→ Required action:
In the entries that follow, the line with "You are a computer-use agent. The" opens the range and the line with "Open the View menu" closes it; repeat that range exactly, both lines included.

++++ Available data ++++

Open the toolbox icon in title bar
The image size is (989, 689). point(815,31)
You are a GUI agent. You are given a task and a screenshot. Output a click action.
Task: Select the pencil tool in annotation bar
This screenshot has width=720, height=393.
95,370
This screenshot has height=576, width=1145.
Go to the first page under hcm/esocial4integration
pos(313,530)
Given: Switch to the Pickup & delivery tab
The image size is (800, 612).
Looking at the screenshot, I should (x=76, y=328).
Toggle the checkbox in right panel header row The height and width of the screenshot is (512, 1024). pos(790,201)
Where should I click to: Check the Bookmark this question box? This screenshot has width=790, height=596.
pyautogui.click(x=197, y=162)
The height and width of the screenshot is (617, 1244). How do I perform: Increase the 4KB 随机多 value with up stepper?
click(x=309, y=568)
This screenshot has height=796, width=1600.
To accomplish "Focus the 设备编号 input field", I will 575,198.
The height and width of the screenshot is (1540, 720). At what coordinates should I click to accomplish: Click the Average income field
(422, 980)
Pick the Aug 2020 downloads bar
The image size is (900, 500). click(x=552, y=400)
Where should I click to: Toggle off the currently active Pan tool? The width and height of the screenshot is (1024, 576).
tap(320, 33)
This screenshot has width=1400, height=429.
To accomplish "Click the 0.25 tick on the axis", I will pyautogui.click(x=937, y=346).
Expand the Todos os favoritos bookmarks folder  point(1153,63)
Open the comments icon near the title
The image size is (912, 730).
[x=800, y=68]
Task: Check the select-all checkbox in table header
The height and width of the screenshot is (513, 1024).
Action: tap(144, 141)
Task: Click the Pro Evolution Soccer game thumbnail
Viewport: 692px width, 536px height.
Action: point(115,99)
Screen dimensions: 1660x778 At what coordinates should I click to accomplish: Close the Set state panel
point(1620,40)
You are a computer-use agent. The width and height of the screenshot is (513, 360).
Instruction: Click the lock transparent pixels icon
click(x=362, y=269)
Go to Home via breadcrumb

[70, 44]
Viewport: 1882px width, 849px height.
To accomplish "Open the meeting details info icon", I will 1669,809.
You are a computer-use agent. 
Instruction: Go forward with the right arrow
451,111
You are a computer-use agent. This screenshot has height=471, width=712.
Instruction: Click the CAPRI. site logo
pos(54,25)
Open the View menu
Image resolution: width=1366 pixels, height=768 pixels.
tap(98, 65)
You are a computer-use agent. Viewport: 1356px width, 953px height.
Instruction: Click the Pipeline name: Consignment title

++++

→ Response for this exercise:
You are a computer-use agent. The width and height of the screenshot is (513, 360).
Instruction: Click the lock transparent pixels icon
click(x=362, y=269)
Go to Home via breadcrumb

[70, 44]
Viewport: 1882px width, 849px height.
To accomplish "Open the meeting details info icon", I will 1669,809.
You are a computer-use agent. 
Instruction: Go forward with the right arrow
451,111
You are a computer-use agent. This screenshot has height=471, width=712.
Instruction: Click the CAPRI. site logo
pos(54,25)
Open the View menu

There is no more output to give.